In their highly influential book describing behavioral economics, Nudge, Richard H. Thaler and Cass R. Sustein devote 2 pages to the notion of “bad nudges.” They describe a “nudge” as any aspect of the choice architecture that alters people’s behavior in a predictable way without forbidding any options or significantly changing their economic incentives. The classic example of a nudge is the decision of an employer to “opt‐​in” or “opt‐​out” employees from a 401(k) plan while allowing the employee to reverse that choice; the empirical evidence strongly suggests that opting employees into such plans dramatically raises 401(k) participation. Many parts of the book advocate for more deliberate choice architecture on the part of the government in order to “nudge” individuals in the social planner’s preferred direction.


Thaler and Sunstein provide short discussion and uncompelling examples of bad nudges. They correctly note “In offering supposedly helpful nudges, choice architects may have their own agendas. Those who favor one default rule over another may do so because their own economic interests are at stake.” (p. 239) With respect to nudges by the government, their view is “One question is whether we should worry even more about public choice architects than private choice architects. Maybe so, but we worry about both. On the face of it, it is odd to say that the public architects are always more dangerous than the private ones. After all, managers in the public sector have to answer to voters, and managers in the private sector have as their mandate the job of maximizing profits and share prices, not consumer welfare.”


In my recent work (with Jim Marton and Jeff Talbert), we show how bad nudges by public officials can work in practice through a compelling example from Kentucky. In 2012, Kentucky implemented Medicaid managed care statewide, auto‐​assigned enrollees to three plans, and allowed switching. This fits in with the “choice architecture” and “nudge” design described by Thaler and Sunstein. One of the three plans – called KY Spirit – was decidedly lower quality than the other two plans, especially in eastern Kentucky. For example, KY Spirit was not able to contract with the dominant health care provider in eastern Kentucky due to unsuccessful rate negotiations. KY Spirit’s difficulties in eastern Kentucky were widely reported in the press, so we would expect there to be greater awareness of differences in MCO provider network quality in that region.

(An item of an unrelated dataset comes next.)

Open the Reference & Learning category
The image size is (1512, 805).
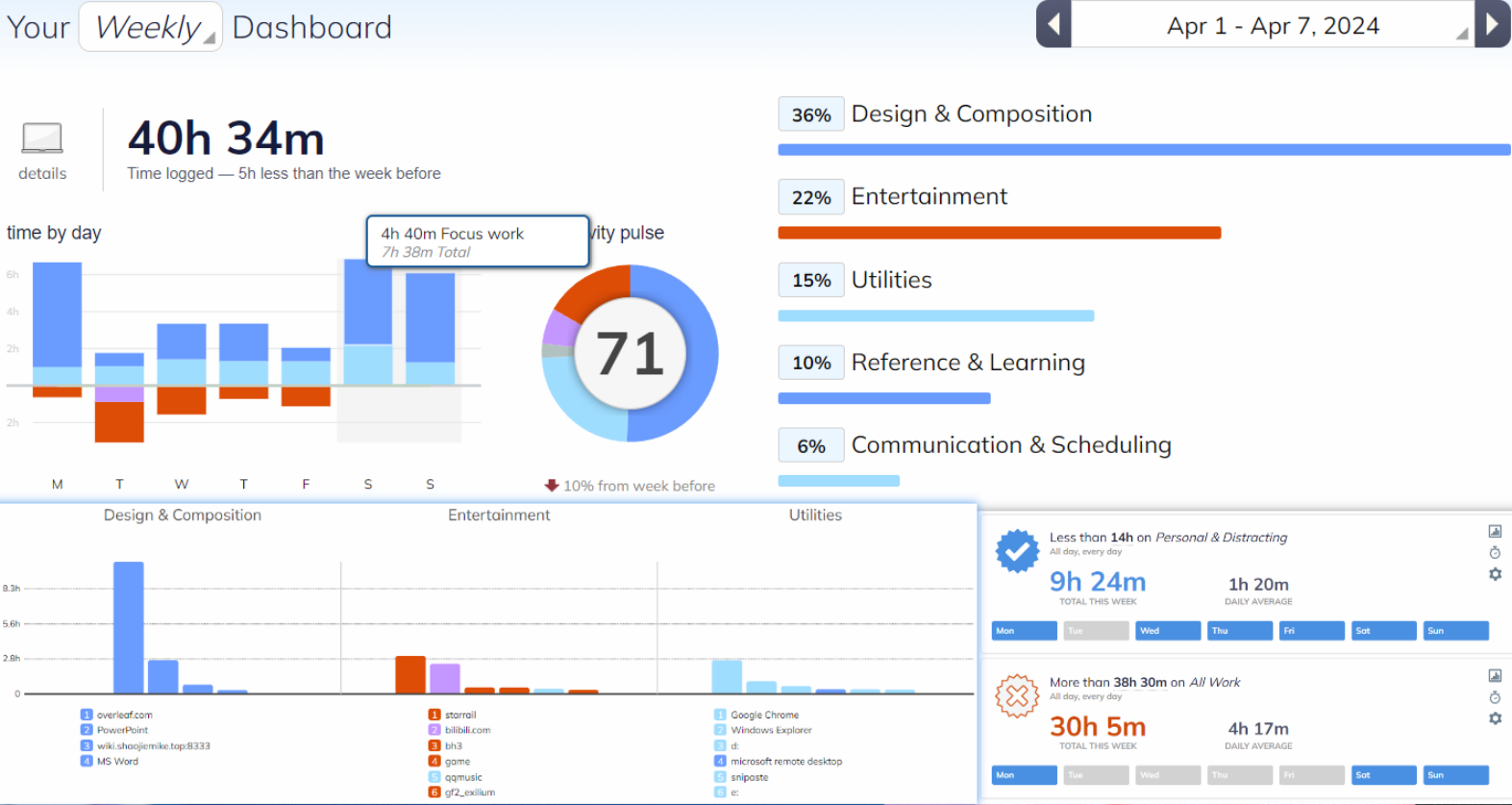(x=967, y=363)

Given the virtually identical and non‐​existent financial differences across the three Medicaid plans (they were essentially free to Medicaid clients), the standard economic framework with rational consumers and trivial transaction costs would predict all enrollees would switch out of lower quality plans. In this case, it would suggest mass defections from KY Spirit. In contrast, the “nudge” framework suggests enrollees would be for more likely to remain in inferior plans. The nudge – in this case a bad nudge – worked. In each of the other two plans – both of higher quality – approximately 95% of those assigned to those plans stayed in them. For KY Spirit, the percentage was lower, but very far from the prediction of full‐​scale exit. Specifically, 57% of those assigned to KY Spirit remained enrolled in the plan in 2012, despite its well‐​documented problems. For sicker individuals, 44% remained in KY Spirit, despite the serious problems in accessing healthcare providers. Very few individuals who opted out of their assigned health plan made the active choice to enroll in KY Spirit, consistent with the notion of its low quality. Of more than 37,000 individuals in eastern Kentucky assigned to the other two health plans, slightly more than 100 actively moved into KY Spirit.

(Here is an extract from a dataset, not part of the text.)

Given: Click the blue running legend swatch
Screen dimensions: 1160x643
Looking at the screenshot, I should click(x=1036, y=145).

Why would public officials assign Medicaid enrollees to a low quality health care plan? After all, virtually all examples of government nudges in the Thaler and Sunstein book portray officials as steering clients in the right direction. In the Kentucky context, the underlying motivation appears to be program costs. The state paid different reimbursement rates to each of the three health plans, and most of the time, KY Spirit was the “low cost, low quality” plan. In reality, this “bad nudge” – from the Medicaid enrollee’s perspective – was a cost saving from the taxpayer’s point of view. Compare to an objective of maximizing the quality of plans for Medicaid enrollees, the actual plan assignment which included some “bad nudges” reduced program costs by approximately 5%.


Although policymakers might be applauded in this case for reigning in program costs through behavioral economics, it is far from the optimistic framework portrayed in Thaler and Sunstein about maximizing client interest.